On 26 août 09, at 22:08, Hardy Ferentschik wrote:
On Wed, 2009-08-26 at 13:39 +0200, Emmanuel Bernard wrote:
> I've been thinking about a DSL to build Lucene queries in the last
> day.
> What do you think of this proposal?
What do you really gain compared to native Lucene queries?
If your API achieves exactly the same as what's possible with Lucene
it is just a 'useless' wrapper.
A wrapper around native Lucene queries would make sense if it could
somehow use some of the Hibernate Search specific meta data. As an
extreme example one could generate some meta classes a la JPA2. This
way
one could ensure that you can get help with which field names are
available.
Remember, Hibernate Search's mission is to make full-text search as
easy to use as possible to increase the overall technology adoption.
There are several advantages to the DSL API listed below, but let's
compare my example and the Lucene equivalent and see if you can still
claim the API to be useless with a straight face.
SealedQueryBuilder qb = searchFactory.withEntityAnalyzer(Address.class);
Query luceneQuery =
qb.must(Occurs.MUST)
.add(
qb.boolean(Occurs.Should)
.add( qb.term("city",
"Atlanta").boostedTo(4).createQuery() )
.add( qb.term("address1",
"Peachtree").fuzzy().threshold(.
7).createQuery() )
)
.add(
qb.from("movingDate",
"200604").to("201201").exclusive().createQuery()
)
.createQuery();
vs
BooleanQuery luceneQuery = new BooleanQuery();
BooleanQuery addressLocationQuery = new BooleanQuery();
Query city = new TermQuery( new Term("city", "Atlanta") );
city.setBoost(4f);
addressLocationQuery.add(BooleanClause.Occur.Should, city);
Query address1 = new FuzzyQuery( new Term("address1", "Peachtree"), .
7 );
addressLocationQuery.add(BooleanClause.Occur.Should, address1);
luceneQuery.add(BooleanClause.Occur.Must, addressLocationQuery);
Query range = new RangeQuery( new Term("movingDate", "200604"), new
Term("movingDate", "201201", false);
luceneQuery.add(BooleanClause.Occur.Must, range);
Advantages:
- the query is readable and understandable even to new Lucene users.
BTW the example is a quite simple one, it does not involve filter,
search in multiple fields, query negation etc.
- I have normalized some operations that require knowledge of the
lucene query hierarchy (eg.
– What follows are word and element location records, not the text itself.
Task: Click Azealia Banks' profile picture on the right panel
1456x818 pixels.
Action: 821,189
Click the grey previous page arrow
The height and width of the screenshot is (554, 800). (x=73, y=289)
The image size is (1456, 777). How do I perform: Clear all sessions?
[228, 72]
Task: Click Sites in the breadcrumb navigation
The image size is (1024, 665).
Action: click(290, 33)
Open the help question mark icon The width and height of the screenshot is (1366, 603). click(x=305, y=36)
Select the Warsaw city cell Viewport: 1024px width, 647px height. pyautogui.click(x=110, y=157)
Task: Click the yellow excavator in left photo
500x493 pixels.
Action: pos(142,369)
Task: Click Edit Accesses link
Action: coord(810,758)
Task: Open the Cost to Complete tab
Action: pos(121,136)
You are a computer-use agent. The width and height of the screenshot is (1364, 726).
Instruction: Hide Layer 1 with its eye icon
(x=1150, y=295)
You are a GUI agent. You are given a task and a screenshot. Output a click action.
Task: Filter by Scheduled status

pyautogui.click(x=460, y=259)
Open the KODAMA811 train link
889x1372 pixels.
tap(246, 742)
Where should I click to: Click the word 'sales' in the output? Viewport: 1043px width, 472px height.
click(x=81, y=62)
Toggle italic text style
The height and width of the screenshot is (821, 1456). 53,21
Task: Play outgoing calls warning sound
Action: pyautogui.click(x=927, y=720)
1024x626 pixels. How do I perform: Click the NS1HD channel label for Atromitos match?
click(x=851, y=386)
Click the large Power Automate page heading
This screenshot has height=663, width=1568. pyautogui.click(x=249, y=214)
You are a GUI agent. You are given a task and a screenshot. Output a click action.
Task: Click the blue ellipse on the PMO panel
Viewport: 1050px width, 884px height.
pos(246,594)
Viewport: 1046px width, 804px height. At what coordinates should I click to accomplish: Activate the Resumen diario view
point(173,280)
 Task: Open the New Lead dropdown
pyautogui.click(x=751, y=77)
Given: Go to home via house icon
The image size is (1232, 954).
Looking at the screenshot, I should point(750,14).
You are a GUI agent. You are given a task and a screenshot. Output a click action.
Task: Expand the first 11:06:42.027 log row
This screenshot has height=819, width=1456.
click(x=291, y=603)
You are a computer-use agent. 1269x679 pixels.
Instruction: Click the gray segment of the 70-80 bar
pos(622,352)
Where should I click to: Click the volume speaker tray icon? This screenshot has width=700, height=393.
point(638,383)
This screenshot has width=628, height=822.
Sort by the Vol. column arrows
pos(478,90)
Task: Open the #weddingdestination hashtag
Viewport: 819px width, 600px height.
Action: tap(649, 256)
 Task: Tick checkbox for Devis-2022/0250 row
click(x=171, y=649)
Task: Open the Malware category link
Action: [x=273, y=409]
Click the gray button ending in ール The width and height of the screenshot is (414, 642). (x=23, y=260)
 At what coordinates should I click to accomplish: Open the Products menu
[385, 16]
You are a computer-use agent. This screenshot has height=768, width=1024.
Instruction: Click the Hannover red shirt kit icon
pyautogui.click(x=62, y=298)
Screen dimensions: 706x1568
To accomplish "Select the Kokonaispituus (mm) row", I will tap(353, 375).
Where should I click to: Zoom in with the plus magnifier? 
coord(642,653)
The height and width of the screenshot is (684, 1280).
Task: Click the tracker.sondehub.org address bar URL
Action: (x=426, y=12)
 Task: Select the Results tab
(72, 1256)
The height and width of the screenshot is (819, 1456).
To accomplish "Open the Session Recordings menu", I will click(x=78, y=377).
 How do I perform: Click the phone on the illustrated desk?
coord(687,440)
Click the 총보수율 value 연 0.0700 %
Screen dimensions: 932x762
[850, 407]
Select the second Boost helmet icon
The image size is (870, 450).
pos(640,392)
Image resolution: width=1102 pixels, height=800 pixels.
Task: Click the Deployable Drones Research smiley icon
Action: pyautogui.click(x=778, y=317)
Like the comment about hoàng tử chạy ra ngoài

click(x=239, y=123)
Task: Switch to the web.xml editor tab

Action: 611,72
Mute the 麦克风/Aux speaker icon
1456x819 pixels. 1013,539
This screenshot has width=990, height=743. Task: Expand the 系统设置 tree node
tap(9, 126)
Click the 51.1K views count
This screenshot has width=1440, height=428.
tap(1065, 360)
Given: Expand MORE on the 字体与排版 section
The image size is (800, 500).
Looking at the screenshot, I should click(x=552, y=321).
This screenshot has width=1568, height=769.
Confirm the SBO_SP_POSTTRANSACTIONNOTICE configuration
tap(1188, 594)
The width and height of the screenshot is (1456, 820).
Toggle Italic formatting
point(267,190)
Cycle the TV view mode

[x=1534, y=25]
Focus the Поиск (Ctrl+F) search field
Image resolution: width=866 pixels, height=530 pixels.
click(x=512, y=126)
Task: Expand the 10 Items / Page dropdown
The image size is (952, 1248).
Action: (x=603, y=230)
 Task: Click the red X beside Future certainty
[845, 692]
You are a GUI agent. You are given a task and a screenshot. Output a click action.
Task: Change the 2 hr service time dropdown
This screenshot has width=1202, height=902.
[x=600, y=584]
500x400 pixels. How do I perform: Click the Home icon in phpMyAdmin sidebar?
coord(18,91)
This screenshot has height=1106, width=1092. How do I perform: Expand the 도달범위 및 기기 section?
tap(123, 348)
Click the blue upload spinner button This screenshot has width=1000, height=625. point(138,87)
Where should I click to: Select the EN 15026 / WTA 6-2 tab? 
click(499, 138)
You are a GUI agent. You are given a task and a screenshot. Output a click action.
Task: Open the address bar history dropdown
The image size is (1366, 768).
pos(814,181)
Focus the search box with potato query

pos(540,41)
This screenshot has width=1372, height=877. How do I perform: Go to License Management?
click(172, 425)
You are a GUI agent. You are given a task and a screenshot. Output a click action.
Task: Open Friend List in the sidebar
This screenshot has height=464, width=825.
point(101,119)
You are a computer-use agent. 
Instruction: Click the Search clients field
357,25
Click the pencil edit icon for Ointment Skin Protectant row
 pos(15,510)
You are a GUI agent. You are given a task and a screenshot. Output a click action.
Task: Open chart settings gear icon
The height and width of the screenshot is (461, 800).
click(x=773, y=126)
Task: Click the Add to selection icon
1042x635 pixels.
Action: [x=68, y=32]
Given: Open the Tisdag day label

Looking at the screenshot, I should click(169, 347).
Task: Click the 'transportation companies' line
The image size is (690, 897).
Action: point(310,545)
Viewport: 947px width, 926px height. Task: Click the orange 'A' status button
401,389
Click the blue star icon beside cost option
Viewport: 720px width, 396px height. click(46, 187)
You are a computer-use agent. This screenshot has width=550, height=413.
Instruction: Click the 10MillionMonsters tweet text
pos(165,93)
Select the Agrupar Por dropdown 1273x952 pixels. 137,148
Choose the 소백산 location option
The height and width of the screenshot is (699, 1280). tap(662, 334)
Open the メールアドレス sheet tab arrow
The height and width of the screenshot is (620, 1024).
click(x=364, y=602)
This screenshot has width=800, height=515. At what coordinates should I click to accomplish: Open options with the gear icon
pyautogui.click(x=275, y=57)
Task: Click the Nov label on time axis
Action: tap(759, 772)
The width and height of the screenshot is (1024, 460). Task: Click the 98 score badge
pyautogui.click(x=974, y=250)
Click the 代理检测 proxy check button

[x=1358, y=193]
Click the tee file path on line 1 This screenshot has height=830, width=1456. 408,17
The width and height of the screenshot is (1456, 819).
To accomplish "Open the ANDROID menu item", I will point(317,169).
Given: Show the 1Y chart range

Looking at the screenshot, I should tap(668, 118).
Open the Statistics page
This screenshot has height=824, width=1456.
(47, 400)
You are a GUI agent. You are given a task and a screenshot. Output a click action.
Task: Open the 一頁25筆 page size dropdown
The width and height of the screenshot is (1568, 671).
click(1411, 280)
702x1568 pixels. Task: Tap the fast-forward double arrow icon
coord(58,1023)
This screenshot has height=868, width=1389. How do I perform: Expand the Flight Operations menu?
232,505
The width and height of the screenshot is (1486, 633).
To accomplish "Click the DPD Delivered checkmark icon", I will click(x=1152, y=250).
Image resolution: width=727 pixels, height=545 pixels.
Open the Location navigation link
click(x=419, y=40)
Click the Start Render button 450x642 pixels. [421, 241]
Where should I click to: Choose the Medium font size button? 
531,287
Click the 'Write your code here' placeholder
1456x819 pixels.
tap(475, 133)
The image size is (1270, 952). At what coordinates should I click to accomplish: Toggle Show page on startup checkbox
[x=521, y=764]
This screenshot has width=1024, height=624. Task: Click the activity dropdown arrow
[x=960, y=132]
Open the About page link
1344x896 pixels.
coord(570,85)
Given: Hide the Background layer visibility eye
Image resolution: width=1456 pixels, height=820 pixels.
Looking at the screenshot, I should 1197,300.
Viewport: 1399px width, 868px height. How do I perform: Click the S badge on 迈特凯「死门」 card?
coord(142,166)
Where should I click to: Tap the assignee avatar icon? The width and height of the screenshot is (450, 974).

ConstantScoreQuery,
ConstantScorePrefixQuery, ConstrantScoreRangeQuery or PrefixQuery vs
WildcardQuery)
- the API shows available options right away using IDE auto-
completion, not by looking at the Query hierarchy and its
implementations
- the API does take the analyzer into account which means that I can
take my input and use it without thinking much about the underlying
analyzer used at indexing time. In the example, my plain Lucene
rewrite of the query will very likely fail because "Atlanta" and
"Peachtree" should really be "atlanta" and "peachtree". In
the API, we
have the analyzer and can take that into account. Likewise for
synonyms, phonetic approximation etc.
Even worse, trying to search a user query containing several words in
different fields is quite difficult in plain Lucene. In the new API it
could look like:
String search = "harry potter";
SealedQueryBuilder qb = searchFactory.withEntityAnalyzer(Book.class);
Query luceneQuery =
qb.searchInMultipleFields()
.onField("title").boostedTo(4)
.onField("title_ngram")
.onField("description")
.onField("description_ngram").boostedTo(.25)
.forWords(search);
vs
String search = "harry potter";
Analyzer analyzer = searchFactory.getAnalyzer(Book.class);
Map<String,Float> boostPerField = new HashMap<String,Float>(2); //
boost factors
boostPerField.put( "title", (float) 4);
boostPerField.put( "title_ngram", (float) 1);
boostPerField.put( "description", (float) 1);
boostPerField.put( "description_ngram", (float) .25);
BooleanQuery luceneQuery = new BooleanQuery();
for ( Map.Entry<String, Float> entry : boostPerField.entrySet() ) {
final String fieldName = entry.getKey();
final Float boost = entry.getValue();
List<String> terms = new ArrayList<String>();
try {
Reader reader = new StringReader(search);
TokenStream stream = analyzer.tokenStream( fieldName, reader);
Token token = new Token();
token = stream.next(token);
while (token != null) {
if (token.termLength() != 0) {
String term = new String(token.termBuffer(), 0, token.termLength());
terms.add( term );
}
token = stream.next(token);
}
}
catch ( IOException e ) {
throw new RuntimeException("IO exception while reading String
stream??", e);
}
for (String term : terms) {
TermQuery termQuery = new TermQuery( new Term( fieldName, term ) );
termQuery.setBoost( boost );
luceneQuery.add( termQuery, BooleanClause.Occur.SHOULD );
}
}
Did I make my case?